L 'HISTOIRE commence en novembre 1997, lorsqu'une habitante de la commune de Gaillon signale à la direction départementale des Affaires sanitaires et sociales (DDASS) de l'Eure qu'un membre de sa famille est atteint de leucémie et exprime son inquiétude : dans sa région, elle relève d'autres personnes atteintes de leucémie. Les médecins généralistes des environs soulèvent, à leur tour, la même question.
Parallèlement, la DDASS reçoit des plaintes de la population locale au sujet d'une détérioration de l'environnement, plaintes mettant en cause les industries chimiques avoisinantes.
En 1998, une enquête menée par la DDASS avec la collaboration des médecins généralistes, du laboratoire d'analyses médicales de la commune et des centres hospitaliers de la région conclut qu' « il semble exister une surincidence de leucémies dans la zone géographique comprenant la commune de Gaillon et les communes périphériques dans un rayon de cinq kilomètres, sur la période janvier 1994-décembre 1997 ».
Des rejets chimiques sous surveillance
Dans son analyse de la situation environnementale du site, la DDASS souligne que la zone industrielle de Gaillon comprend un tissu industriel développé, au sein duquel quatre entreprises nécessitent une attention particulière du fait de « risques liés au stockage de produits chimiques, à l'ampleur des rejets et à la nature de leur production ». La préfecture de l'Eure décide alors d'interpeller l'Institut de veille sanitaire (InVS, ex-Réseau national de santé publique) afin de « confirmer ou d'infirmer cet excès de leucémie ».

CONSIGNE =
Pouvez-vous citer à l'identique le passage du texte sur les leucémies de Gaillon qui commence par « Parallèlement, la DDASS » et se poursuit jusqu'à « industries chimiques avoisinantes. » ?

MATÉRIEL FOURNI =

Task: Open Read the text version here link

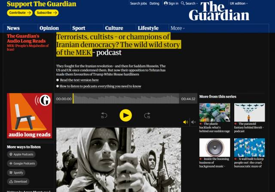Action: point(79,80)
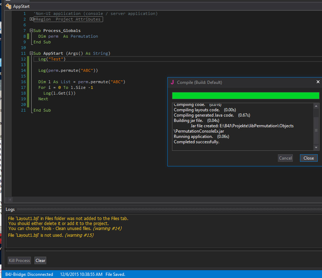Click the Kill Process button
The width and height of the screenshot is (322, 278).
(20, 261)
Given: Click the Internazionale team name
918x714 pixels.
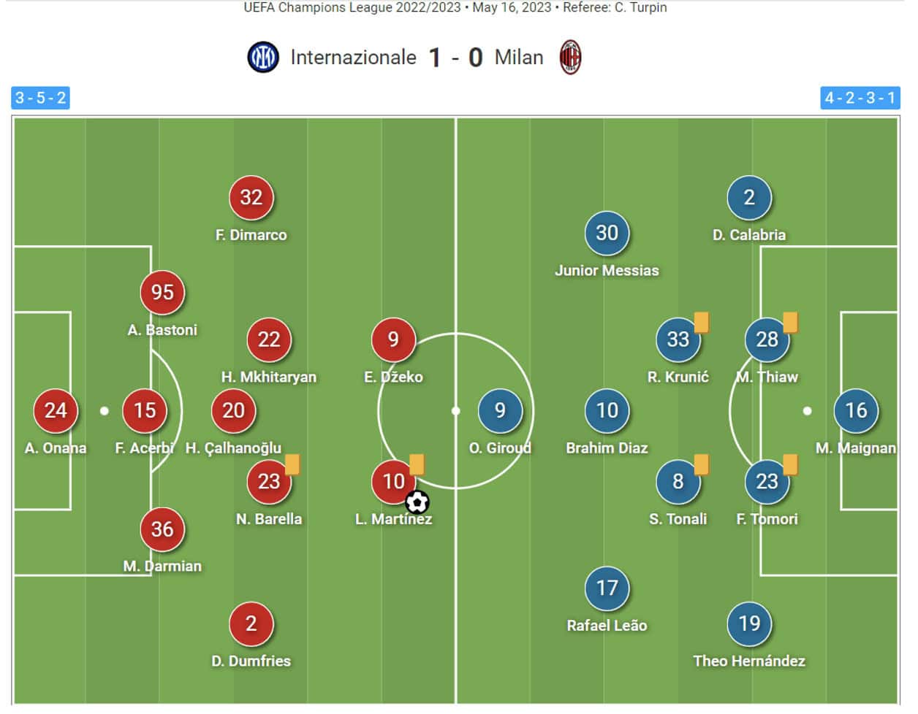Looking at the screenshot, I should [x=353, y=58].
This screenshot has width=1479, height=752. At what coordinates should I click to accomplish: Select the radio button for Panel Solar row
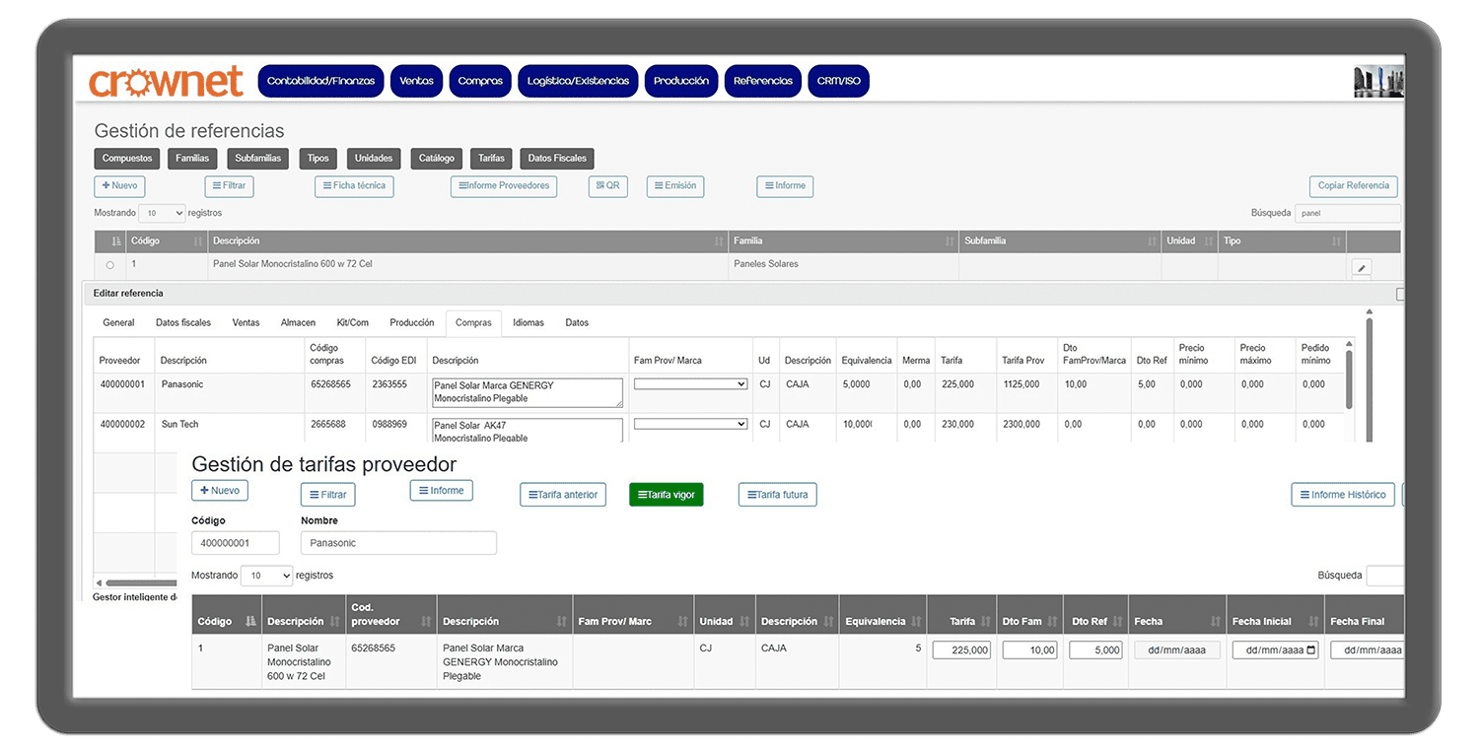coord(109,265)
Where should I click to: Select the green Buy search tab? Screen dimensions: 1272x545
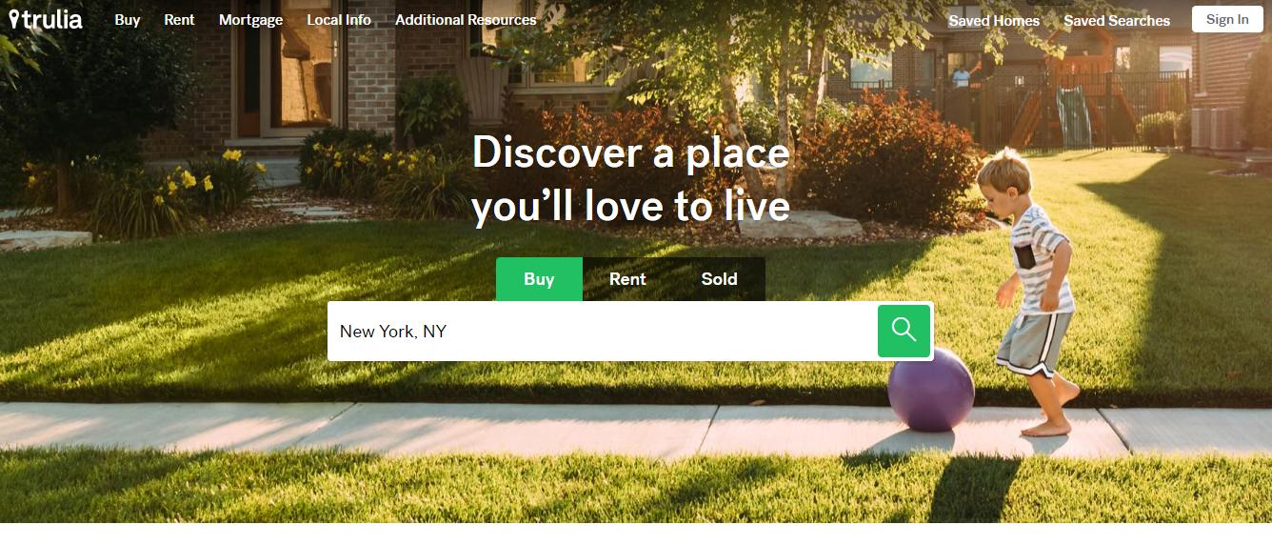539,279
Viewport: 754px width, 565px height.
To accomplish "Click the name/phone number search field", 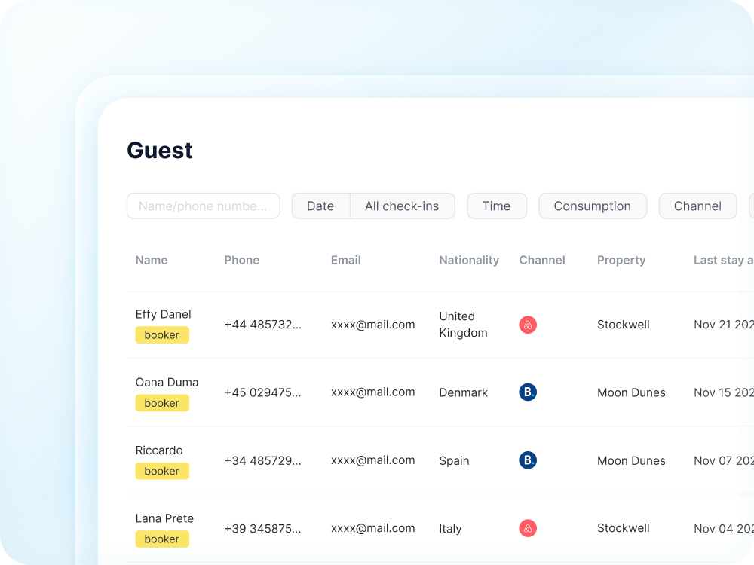I will (203, 206).
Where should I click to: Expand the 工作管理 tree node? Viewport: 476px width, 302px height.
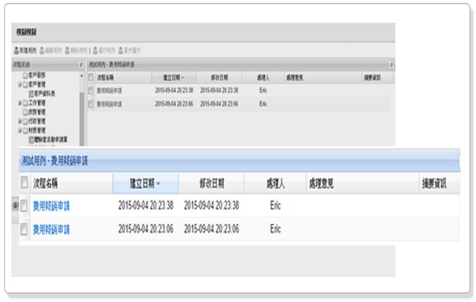pos(20,103)
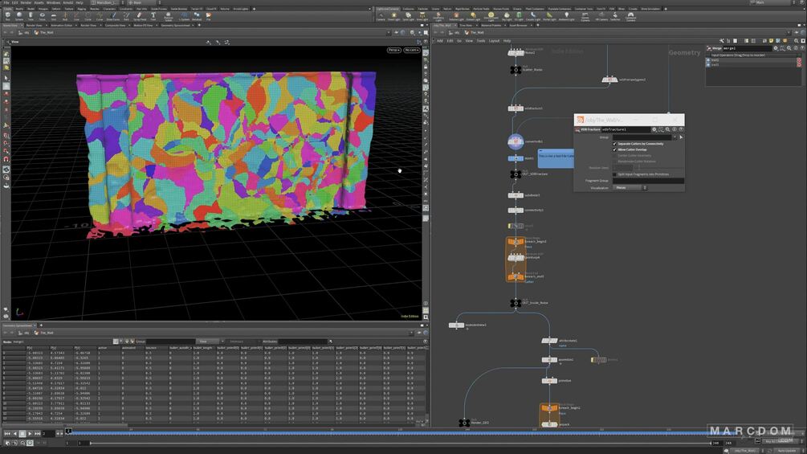Viewport: 807px width, 454px height.
Task: Select the Sky Light shelf tool
Action: (x=506, y=15)
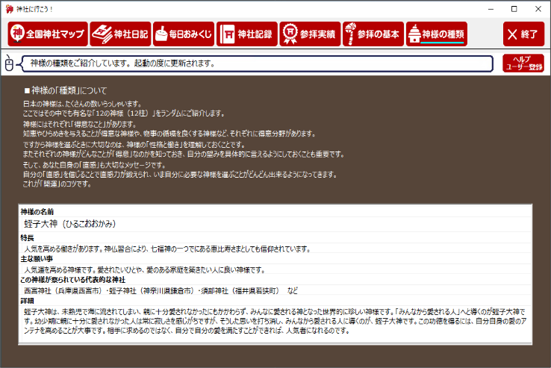Click the 終了 exit button
551x368 pixels.
(523, 34)
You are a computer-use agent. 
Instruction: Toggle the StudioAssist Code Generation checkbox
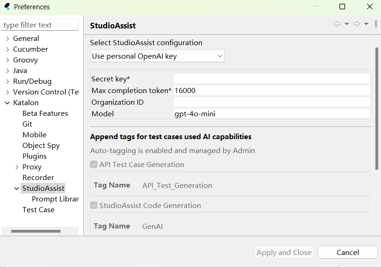pyautogui.click(x=94, y=206)
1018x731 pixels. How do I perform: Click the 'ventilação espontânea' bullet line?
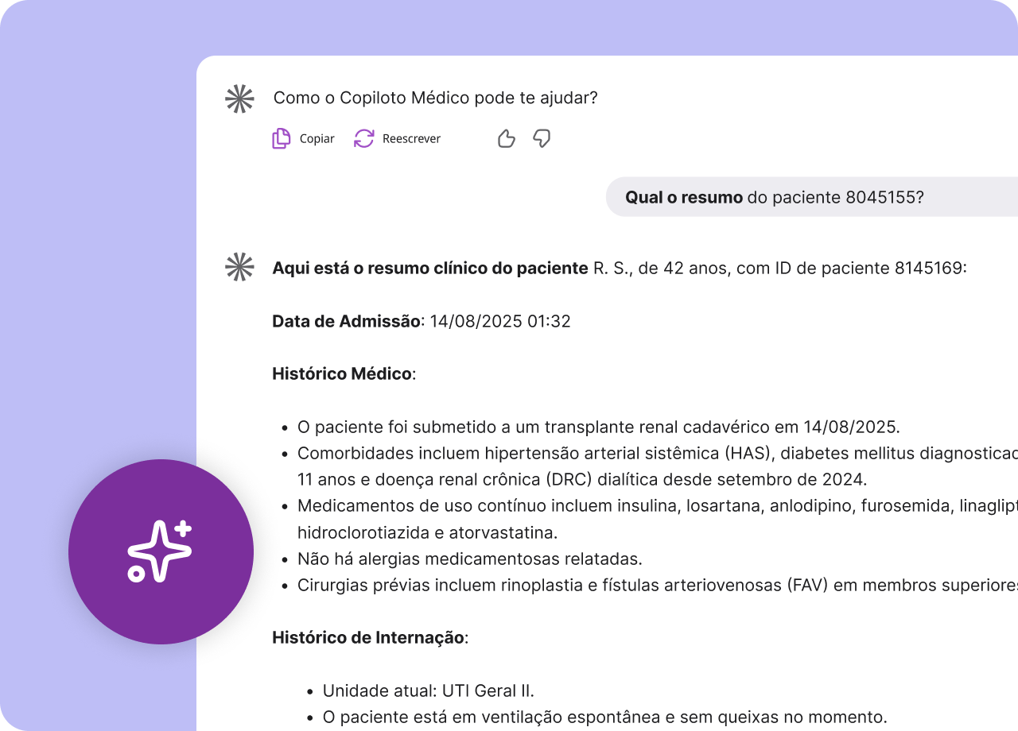[604, 717]
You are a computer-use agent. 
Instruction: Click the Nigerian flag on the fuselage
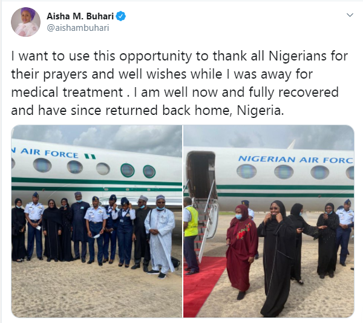coord(90,157)
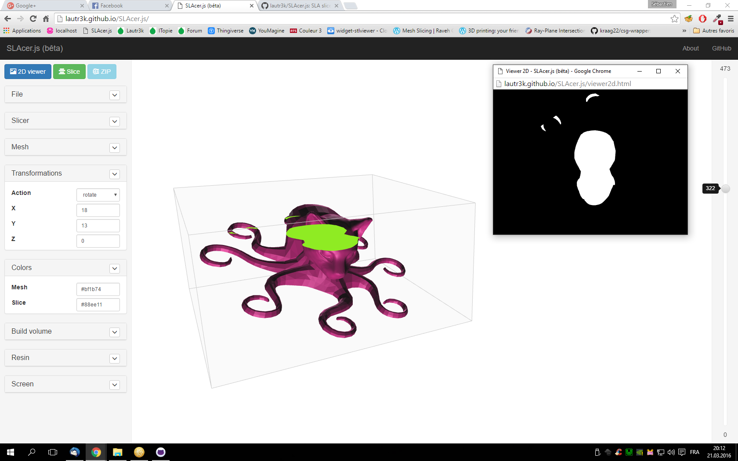The height and width of the screenshot is (461, 738).
Task: Bookmark page with the star icon
Action: pos(674,18)
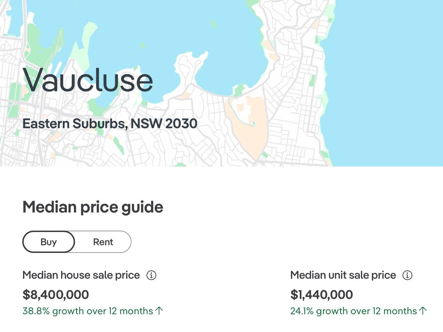Click Eastern Suburbs, NSW 2030 subtitle
Image resolution: width=443 pixels, height=332 pixels.
110,124
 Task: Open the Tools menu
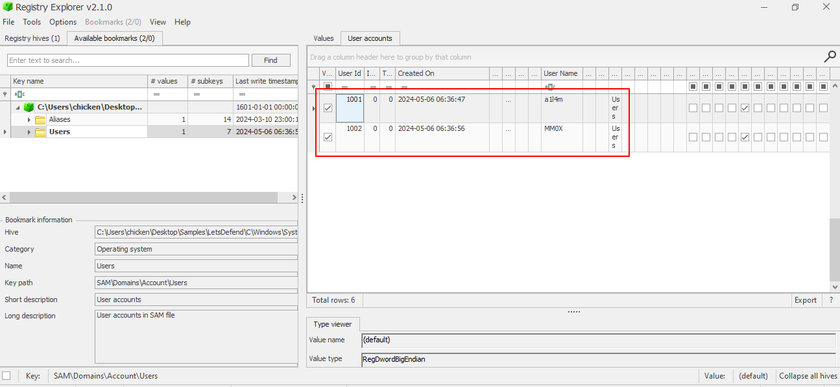coord(32,22)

PROBLÈME RÉSOLU =
Parallèlement, la DDASS reçoit des plaintes de la population locale au sujet d'une détérioration de l'environnement, plaintes mettant en cause les industries chimiques avoisinantes.